Exercise material Block Start

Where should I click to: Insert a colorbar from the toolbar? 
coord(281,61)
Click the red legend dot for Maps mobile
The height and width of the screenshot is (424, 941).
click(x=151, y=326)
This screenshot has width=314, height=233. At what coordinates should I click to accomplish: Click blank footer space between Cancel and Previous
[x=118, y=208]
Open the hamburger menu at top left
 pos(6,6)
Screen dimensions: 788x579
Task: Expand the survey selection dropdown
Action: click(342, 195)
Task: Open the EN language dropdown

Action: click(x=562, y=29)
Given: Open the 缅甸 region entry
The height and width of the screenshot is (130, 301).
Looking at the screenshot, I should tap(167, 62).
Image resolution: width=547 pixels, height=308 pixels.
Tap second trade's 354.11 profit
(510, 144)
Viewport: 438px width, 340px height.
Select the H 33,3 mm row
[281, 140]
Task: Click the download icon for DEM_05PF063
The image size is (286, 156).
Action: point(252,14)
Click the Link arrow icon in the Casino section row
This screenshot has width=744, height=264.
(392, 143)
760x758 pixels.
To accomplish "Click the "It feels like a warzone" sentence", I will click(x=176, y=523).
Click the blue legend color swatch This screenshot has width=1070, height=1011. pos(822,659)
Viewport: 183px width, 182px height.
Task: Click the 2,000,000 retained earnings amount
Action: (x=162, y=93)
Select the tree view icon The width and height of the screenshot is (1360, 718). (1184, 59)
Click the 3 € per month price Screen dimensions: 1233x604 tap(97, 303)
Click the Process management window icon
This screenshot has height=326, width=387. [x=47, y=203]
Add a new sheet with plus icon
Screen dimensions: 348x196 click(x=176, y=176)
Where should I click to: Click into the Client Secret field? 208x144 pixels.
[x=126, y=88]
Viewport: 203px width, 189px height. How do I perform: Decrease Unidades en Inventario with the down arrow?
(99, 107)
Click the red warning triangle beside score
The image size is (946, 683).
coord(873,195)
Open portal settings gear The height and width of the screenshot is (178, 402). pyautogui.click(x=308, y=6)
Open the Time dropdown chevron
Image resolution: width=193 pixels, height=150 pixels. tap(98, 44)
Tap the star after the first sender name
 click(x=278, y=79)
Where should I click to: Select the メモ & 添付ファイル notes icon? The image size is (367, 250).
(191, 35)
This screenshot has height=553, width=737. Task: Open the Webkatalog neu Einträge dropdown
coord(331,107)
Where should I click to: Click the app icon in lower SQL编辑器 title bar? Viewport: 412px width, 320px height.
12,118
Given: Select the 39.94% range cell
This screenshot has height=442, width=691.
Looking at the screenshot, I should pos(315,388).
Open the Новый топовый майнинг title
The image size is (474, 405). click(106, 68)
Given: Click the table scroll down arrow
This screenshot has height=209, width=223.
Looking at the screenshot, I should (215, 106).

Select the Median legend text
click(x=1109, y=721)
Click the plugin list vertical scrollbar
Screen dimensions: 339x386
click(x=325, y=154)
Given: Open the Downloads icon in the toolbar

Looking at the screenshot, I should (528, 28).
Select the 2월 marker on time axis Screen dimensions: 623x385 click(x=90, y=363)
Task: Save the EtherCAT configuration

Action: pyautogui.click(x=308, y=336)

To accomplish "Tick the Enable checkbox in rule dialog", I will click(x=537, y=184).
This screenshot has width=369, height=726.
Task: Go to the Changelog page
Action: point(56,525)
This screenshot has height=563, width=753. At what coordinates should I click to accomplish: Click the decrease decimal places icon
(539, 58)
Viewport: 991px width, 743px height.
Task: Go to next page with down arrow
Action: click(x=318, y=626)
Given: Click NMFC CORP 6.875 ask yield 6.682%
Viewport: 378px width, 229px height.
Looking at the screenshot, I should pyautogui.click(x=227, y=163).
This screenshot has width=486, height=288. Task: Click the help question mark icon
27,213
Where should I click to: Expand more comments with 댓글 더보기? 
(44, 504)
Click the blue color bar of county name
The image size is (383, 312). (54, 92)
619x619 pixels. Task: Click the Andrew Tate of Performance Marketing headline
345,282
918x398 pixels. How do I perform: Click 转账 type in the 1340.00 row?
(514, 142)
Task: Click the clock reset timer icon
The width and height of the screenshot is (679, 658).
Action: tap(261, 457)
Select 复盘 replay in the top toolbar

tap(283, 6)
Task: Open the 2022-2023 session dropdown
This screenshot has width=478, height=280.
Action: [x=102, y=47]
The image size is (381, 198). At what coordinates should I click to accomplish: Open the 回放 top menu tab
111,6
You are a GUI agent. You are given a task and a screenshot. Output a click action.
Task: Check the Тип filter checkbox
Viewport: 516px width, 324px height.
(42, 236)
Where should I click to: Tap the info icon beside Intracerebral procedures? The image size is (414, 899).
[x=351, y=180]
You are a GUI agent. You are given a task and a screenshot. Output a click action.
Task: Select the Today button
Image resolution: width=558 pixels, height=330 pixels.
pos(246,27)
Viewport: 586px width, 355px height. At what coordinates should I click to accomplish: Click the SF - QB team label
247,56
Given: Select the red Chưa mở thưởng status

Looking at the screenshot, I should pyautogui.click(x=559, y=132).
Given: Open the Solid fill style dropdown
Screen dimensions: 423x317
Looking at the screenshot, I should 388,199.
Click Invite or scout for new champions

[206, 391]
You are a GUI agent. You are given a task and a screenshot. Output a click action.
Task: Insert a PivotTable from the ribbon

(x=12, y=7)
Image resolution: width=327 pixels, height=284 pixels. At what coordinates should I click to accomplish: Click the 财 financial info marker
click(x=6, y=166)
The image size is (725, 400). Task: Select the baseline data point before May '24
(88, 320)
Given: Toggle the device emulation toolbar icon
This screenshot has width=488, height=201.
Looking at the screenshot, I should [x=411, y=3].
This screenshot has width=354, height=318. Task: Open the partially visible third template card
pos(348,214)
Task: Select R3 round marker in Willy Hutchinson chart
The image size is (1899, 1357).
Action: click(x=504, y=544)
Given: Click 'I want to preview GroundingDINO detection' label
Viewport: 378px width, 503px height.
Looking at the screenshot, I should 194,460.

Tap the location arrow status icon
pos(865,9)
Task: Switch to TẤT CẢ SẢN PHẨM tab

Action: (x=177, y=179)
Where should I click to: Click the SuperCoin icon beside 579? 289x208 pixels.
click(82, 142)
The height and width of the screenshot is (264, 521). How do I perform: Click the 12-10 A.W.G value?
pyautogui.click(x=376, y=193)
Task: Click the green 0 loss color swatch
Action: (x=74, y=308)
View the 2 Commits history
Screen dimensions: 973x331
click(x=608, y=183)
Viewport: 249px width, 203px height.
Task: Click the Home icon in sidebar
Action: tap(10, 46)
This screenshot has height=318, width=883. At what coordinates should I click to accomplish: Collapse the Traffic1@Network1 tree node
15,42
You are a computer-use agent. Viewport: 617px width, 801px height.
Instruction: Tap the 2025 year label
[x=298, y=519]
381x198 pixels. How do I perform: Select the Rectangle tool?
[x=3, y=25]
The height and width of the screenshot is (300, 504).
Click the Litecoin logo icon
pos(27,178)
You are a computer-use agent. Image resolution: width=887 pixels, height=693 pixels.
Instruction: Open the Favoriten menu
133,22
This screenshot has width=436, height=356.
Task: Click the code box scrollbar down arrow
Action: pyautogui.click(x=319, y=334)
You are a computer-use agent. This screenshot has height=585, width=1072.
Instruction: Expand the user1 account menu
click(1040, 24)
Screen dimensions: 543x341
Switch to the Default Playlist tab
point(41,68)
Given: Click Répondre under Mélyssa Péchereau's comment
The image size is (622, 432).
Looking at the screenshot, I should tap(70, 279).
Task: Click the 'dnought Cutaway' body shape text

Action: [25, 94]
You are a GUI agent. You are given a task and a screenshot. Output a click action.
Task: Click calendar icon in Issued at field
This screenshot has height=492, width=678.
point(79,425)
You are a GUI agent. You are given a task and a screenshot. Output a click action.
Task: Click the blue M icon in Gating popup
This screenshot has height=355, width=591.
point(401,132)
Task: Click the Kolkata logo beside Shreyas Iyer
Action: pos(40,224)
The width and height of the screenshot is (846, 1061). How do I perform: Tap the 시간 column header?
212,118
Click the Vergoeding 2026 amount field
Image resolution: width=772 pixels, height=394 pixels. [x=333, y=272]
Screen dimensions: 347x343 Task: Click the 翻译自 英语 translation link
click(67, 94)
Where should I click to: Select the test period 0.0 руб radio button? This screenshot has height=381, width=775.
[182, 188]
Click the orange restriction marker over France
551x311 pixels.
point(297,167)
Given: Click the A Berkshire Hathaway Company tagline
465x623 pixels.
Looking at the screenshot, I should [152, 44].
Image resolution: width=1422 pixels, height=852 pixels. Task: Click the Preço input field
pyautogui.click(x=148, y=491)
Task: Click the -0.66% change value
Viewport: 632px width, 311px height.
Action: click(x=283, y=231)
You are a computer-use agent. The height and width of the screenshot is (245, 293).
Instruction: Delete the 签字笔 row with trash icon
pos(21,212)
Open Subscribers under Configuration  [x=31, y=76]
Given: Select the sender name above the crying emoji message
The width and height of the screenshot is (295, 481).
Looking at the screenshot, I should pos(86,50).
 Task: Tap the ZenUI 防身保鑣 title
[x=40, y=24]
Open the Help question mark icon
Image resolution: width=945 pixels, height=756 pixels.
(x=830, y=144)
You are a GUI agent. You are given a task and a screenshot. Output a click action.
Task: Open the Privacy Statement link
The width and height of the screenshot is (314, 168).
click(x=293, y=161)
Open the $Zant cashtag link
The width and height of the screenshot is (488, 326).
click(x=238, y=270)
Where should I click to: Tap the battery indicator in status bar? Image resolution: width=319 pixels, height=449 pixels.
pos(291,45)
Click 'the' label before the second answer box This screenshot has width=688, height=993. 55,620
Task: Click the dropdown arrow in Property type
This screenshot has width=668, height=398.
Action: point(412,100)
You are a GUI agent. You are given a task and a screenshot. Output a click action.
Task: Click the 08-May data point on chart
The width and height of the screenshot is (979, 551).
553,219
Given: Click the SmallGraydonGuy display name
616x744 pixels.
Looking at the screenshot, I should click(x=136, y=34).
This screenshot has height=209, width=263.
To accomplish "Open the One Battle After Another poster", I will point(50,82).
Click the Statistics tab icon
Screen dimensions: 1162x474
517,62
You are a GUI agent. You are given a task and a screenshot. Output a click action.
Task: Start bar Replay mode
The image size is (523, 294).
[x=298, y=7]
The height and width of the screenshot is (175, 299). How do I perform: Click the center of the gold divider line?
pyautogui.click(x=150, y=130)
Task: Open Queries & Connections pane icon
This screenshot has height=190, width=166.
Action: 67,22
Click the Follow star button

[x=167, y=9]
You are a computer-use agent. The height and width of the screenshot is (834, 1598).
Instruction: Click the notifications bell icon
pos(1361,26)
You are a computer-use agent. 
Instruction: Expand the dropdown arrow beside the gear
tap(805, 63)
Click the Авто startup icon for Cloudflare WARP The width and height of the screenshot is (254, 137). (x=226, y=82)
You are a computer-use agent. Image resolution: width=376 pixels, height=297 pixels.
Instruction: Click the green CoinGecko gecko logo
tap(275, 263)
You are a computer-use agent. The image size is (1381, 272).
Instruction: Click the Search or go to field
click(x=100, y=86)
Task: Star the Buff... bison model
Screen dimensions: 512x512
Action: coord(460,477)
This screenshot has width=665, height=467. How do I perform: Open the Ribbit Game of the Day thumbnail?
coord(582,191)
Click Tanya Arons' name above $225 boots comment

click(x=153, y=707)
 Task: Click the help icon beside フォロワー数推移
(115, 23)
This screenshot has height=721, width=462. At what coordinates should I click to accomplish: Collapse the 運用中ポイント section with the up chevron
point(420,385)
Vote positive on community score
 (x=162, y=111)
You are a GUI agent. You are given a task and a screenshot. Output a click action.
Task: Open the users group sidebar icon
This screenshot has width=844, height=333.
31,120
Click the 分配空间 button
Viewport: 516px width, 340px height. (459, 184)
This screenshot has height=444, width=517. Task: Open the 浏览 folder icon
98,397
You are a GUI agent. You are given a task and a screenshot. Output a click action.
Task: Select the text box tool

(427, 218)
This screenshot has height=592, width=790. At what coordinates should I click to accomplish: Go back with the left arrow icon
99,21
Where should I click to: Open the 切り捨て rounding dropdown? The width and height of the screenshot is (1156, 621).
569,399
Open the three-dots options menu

Exercise material Block End

### What to produce
In the listing above, start at the line with "Where should I click to: Click the app", go on through the line with "Given: Click the table scroll down arrow", and copy each of those lines exactly; leave out all the rest.

### Task output
Where should I click to: Click the app icon in lower SQL编辑器 title bar? Viewport: 412px width, 320px height.
12,118
Given: Select the 39.94% range cell
This screenshot has height=442, width=691.
Looking at the screenshot, I should pos(315,388).
Open the Новый топовый майнинг title
The image size is (474, 405). click(106, 68)
Given: Click the table scroll down arrow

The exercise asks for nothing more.